All the data beneath this line is to be reproduced exactly.

»»

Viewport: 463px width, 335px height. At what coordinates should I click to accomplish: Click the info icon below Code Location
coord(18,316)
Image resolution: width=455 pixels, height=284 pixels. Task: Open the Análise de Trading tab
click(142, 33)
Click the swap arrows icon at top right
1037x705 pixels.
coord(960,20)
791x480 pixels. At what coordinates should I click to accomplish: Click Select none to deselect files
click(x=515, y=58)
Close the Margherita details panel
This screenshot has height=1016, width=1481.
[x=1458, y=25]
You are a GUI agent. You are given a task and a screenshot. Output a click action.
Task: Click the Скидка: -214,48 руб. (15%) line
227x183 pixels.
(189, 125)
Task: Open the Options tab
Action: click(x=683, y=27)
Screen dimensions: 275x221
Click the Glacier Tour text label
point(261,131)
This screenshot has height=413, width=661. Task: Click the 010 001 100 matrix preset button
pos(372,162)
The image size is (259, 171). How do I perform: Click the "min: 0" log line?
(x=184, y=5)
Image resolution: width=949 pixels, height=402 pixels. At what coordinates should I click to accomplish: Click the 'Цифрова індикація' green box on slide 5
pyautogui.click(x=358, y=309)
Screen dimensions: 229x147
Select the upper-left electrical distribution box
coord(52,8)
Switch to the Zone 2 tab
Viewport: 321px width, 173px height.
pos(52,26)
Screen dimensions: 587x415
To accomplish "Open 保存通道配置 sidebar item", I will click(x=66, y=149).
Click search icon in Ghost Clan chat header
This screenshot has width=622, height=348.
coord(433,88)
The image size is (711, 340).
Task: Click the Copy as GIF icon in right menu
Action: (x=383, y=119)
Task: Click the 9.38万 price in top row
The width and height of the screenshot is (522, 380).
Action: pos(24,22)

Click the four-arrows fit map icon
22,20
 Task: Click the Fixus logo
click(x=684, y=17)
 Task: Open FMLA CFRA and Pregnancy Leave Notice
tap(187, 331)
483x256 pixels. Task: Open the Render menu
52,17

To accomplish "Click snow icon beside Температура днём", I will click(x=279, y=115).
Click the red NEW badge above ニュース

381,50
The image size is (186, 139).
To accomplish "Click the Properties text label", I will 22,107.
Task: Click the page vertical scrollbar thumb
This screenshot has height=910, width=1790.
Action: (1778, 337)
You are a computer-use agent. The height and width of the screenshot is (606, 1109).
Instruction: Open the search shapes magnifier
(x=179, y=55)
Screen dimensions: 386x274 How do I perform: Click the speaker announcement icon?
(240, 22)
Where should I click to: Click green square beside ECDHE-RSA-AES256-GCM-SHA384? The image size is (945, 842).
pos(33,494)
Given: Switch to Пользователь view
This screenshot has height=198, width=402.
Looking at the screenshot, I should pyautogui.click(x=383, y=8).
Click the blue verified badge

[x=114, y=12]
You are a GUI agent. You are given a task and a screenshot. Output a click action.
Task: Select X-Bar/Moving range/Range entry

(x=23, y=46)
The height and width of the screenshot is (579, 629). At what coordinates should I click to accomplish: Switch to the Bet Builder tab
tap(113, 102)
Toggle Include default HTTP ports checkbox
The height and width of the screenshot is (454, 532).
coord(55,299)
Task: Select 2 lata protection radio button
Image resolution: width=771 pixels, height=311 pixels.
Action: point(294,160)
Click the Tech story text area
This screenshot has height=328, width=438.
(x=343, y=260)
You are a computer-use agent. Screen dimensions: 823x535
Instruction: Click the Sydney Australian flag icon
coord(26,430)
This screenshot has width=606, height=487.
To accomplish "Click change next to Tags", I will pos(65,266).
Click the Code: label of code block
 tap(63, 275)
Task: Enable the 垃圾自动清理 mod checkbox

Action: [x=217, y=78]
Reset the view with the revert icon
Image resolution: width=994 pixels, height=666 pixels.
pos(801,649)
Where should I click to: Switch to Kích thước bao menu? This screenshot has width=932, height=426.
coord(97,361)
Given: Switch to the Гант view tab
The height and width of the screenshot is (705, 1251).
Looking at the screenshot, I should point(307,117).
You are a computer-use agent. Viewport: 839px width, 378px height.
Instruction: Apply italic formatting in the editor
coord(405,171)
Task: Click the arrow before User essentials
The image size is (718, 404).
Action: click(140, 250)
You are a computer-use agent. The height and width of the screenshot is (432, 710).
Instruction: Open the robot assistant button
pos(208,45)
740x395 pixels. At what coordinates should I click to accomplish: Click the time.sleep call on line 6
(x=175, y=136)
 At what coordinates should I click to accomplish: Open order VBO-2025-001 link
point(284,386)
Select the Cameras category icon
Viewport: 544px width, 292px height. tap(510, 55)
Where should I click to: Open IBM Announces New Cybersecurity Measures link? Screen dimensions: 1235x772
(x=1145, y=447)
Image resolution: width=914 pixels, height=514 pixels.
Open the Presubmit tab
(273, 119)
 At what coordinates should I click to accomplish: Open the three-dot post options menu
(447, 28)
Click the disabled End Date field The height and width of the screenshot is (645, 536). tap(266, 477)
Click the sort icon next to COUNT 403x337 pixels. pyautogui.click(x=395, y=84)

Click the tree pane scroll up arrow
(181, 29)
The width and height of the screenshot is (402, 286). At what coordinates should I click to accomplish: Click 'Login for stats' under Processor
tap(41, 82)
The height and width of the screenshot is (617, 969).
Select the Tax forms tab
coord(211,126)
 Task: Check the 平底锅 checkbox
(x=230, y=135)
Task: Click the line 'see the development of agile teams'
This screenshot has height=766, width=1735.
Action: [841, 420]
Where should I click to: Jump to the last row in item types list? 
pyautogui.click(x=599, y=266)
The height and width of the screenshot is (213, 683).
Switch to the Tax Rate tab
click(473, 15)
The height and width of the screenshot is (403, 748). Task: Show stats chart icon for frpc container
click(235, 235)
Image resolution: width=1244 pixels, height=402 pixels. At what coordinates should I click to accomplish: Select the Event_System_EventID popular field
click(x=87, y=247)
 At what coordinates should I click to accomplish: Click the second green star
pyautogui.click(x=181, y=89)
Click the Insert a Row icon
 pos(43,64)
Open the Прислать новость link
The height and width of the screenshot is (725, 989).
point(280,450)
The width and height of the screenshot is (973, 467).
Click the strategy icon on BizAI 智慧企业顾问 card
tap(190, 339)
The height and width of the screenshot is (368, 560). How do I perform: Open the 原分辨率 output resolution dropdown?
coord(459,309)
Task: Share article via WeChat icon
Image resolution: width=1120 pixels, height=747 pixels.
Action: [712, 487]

««

## [Exercise answer]
Viewport: 463px width, 335px height. At what coordinates should I click to accomplish: Click the info icon below Code Location
coord(18,316)
Image resolution: width=455 pixels, height=284 pixels. Task: Open the Análise de Trading tab
click(142, 33)
Click the swap arrows icon at top right
1037x705 pixels.
coord(960,20)
791x480 pixels. At what coordinates should I click to accomplish: Click Select none to deselect files
click(x=515, y=58)
Close the Margherita details panel
This screenshot has height=1016, width=1481.
[x=1458, y=25]
You are a GUI agent. You are given a task and a screenshot. Output a click action.
Task: Click the Скидка: -214,48 руб. (15%) line
227x183 pixels.
(189, 125)
Task: Open the Options tab
Action: click(x=683, y=27)
Screen dimensions: 275x221
Click the Glacier Tour text label
point(261,131)
This screenshot has height=413, width=661. Task: Click the 010 001 100 matrix preset button
pos(372,162)
The image size is (259, 171). How do I perform: Click the "min: 0" log line?
(x=184, y=5)
Image resolution: width=949 pixels, height=402 pixels. At what coordinates should I click to accomplish: Click the 'Цифрова індикація' green box on slide 5
pyautogui.click(x=358, y=309)
Screen dimensions: 229x147
Select the upper-left electrical distribution box
coord(52,8)
Switch to the Zone 2 tab
Viewport: 321px width, 173px height.
pos(52,26)
Screen dimensions: 587x415
To accomplish "Open 保存通道配置 sidebar item", I will click(x=66, y=149).
Click search icon in Ghost Clan chat header
This screenshot has width=622, height=348.
coord(433,88)
The image size is (711, 340).
Task: Click the Copy as GIF icon in right menu
Action: (x=383, y=119)
Task: Click the 9.38万 price in top row
The width and height of the screenshot is (522, 380).
Action: pos(24,22)

Click the four-arrows fit map icon
22,20
 Task: Click the Fixus logo
click(x=684, y=17)
 Task: Open FMLA CFRA and Pregnancy Leave Notice
tap(187, 331)
483x256 pixels. Task: Open the Render menu
52,17

To accomplish "Click snow icon beside Температура днём", I will click(x=279, y=115).
Click the red NEW badge above ニュース

381,50
The image size is (186, 139).
To accomplish "Click the Properties text label", I will 22,107.
Task: Click the page vertical scrollbar thumb
This screenshot has height=910, width=1790.
Action: (1778, 337)
You are a computer-use agent. The height and width of the screenshot is (606, 1109).
Instruction: Open the search shapes magnifier
(x=179, y=55)
Screen dimensions: 386x274 How do I perform: Click the speaker announcement icon?
(240, 22)
Where should I click to: Click green square beside ECDHE-RSA-AES256-GCM-SHA384? The image size is (945, 842).
pos(33,494)
Given: Switch to Пользователь view
This screenshot has height=198, width=402.
Looking at the screenshot, I should pyautogui.click(x=383, y=8).
Click the blue verified badge

[x=114, y=12]
You are a GUI agent. You are given a task and a screenshot. Output a click action.
Task: Select X-Bar/Moving range/Range entry

(x=23, y=46)
The height and width of the screenshot is (579, 629). At what coordinates should I click to accomplish: Switch to the Bet Builder tab
tap(113, 102)
Toggle Include default HTTP ports checkbox
The height and width of the screenshot is (454, 532).
coord(55,299)
Task: Select 2 lata protection radio button
Image resolution: width=771 pixels, height=311 pixels.
Action: point(294,160)
Click the Tech story text area
This screenshot has height=328, width=438.
(x=343, y=260)
You are a computer-use agent. Screen dimensions: 823x535
Instruction: Click the Sydney Australian flag icon
coord(26,430)
This screenshot has width=606, height=487.
To accomplish "Click change next to Tags", I will pos(65,266).
Click the Code: label of code block
 tap(63, 275)
Task: Enable the 垃圾自动清理 mod checkbox

Action: [x=217, y=78]
Reset the view with the revert icon
Image resolution: width=994 pixels, height=666 pixels.
pos(801,649)
Where should I click to: Switch to Kích thước bao menu? This screenshot has width=932, height=426.
coord(97,361)
Given: Switch to the Гант view tab
The height and width of the screenshot is (705, 1251).
Looking at the screenshot, I should point(307,117).
You are a computer-use agent. Viewport: 839px width, 378px height.
Instruction: Apply italic formatting in the editor
coord(405,171)
Task: Click the arrow before User essentials
The image size is (718, 404).
Action: click(140, 250)
You are a computer-use agent. The height and width of the screenshot is (432, 710).
Instruction: Open the robot assistant button
pos(208,45)
740x395 pixels. At what coordinates should I click to accomplish: Click the time.sleep call on line 6
(x=175, y=136)
 At what coordinates should I click to accomplish: Open order VBO-2025-001 link
point(284,386)
Select the Cameras category icon
Viewport: 544px width, 292px height. tap(510, 55)
Where should I click to: Open IBM Announces New Cybersecurity Measures link? Screen dimensions: 1235x772
(x=1145, y=447)
Image resolution: width=914 pixels, height=514 pixels.
Open the Presubmit tab
(273, 119)
 At what coordinates should I click to accomplish: Open the three-dot post options menu
(447, 28)
Click the disabled End Date field The height and width of the screenshot is (645, 536). tap(266, 477)
Click the sort icon next to COUNT 403x337 pixels. pyautogui.click(x=395, y=84)

Click the tree pane scroll up arrow
(181, 29)
The width and height of the screenshot is (402, 286). At what coordinates should I click to accomplish: Click 'Login for stats' under Processor
tap(41, 82)
The height and width of the screenshot is (617, 969).
Select the Tax forms tab
coord(211,126)
 Task: Check the 平底锅 checkbox
(x=230, y=135)
Task: Click the line 'see the development of agile teams'
This screenshot has height=766, width=1735.
Action: [841, 420]
Where should I click to: Jump to the last row in item types list? 
pyautogui.click(x=599, y=266)
The height and width of the screenshot is (213, 683).
Switch to the Tax Rate tab
click(473, 15)
The height and width of the screenshot is (403, 748). Task: Show stats chart icon for frpc container
click(235, 235)
Image resolution: width=1244 pixels, height=402 pixels. At what coordinates should I click to accomplish: Select the Event_System_EventID popular field
click(x=87, y=247)
 At what coordinates should I click to accomplish: Click the second green star
pyautogui.click(x=181, y=89)
Click the Insert a Row icon
 pos(43,64)
Open the Прислать новость link
The height and width of the screenshot is (725, 989).
point(280,450)
The width and height of the screenshot is (973, 467).
Click the strategy icon on BizAI 智慧企业顾问 card
tap(190, 339)
The height and width of the screenshot is (368, 560). How do I perform: Open the 原分辨率 output resolution dropdown?
coord(459,309)
Task: Share article via WeChat icon
Image resolution: width=1120 pixels, height=747 pixels.
Action: [712, 487]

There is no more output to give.